In medtech, innovation almost always means iteration.

In medtech, innovation almost always means iteration.

  

That doesn’t mean the work can’t be novel, or unique, or groundbreaking—but it means identifying how there can be medical needs still unmet, because yesterday’s technologies simply couldn’t reach far enough.  


The companies that make up this class of the Fierce 15 exemplify the idea of moving the field forward by using innovation to build upon what’s come before—and working to improve the accepted standards that may have worked well, or just well enough for some, or frankly not very well at all. 

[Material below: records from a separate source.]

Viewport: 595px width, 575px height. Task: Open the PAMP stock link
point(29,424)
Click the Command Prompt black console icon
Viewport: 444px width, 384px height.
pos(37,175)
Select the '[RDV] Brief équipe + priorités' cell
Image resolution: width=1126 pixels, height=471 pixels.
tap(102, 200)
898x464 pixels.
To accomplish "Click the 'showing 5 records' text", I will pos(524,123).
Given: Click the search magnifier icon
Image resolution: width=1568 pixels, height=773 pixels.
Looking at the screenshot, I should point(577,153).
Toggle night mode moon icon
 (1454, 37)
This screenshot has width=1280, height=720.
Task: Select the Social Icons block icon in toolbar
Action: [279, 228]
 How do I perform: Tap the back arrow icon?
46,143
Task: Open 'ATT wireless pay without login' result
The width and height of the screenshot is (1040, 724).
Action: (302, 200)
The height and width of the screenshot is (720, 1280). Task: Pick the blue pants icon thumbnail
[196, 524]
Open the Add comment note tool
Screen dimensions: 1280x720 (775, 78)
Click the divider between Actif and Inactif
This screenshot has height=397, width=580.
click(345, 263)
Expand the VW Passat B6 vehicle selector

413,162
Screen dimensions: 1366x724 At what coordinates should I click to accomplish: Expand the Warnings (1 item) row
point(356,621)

They’re working on new modalities, safer and stronger approaches, and more accessible science. They aim to deliver what tomorrow’s patients are waiting for. 


Averto Medical

Helping colorectal surgery patients avoid ostomy

CEO: Kenton Fong  Founded: 2016  Based: San Francisco 

The scoop: One of the hardest decisions for about 130,000 patients facing colorectal surgery each year is not just whether to undergo the procedure, but how to live with the procedure that comes with it.  

After extracting a tumor or removing a significant portion of the bowel, many patients will require an ostomy—an opening created through the skin that diverts the flow of waste out of the body and into a disposable bag to avoid contaminating, injuring or even tearing open the surgical site as it heals. 

Averto Medical aims to eliminate ostomies from standard practice by solving an engineering problem that has eluded developers for decades. Its ColoSeal implant acts as a high-tech bandage for the interior of the colon, securing the surgical connection and allowing stool to pass by without harm. 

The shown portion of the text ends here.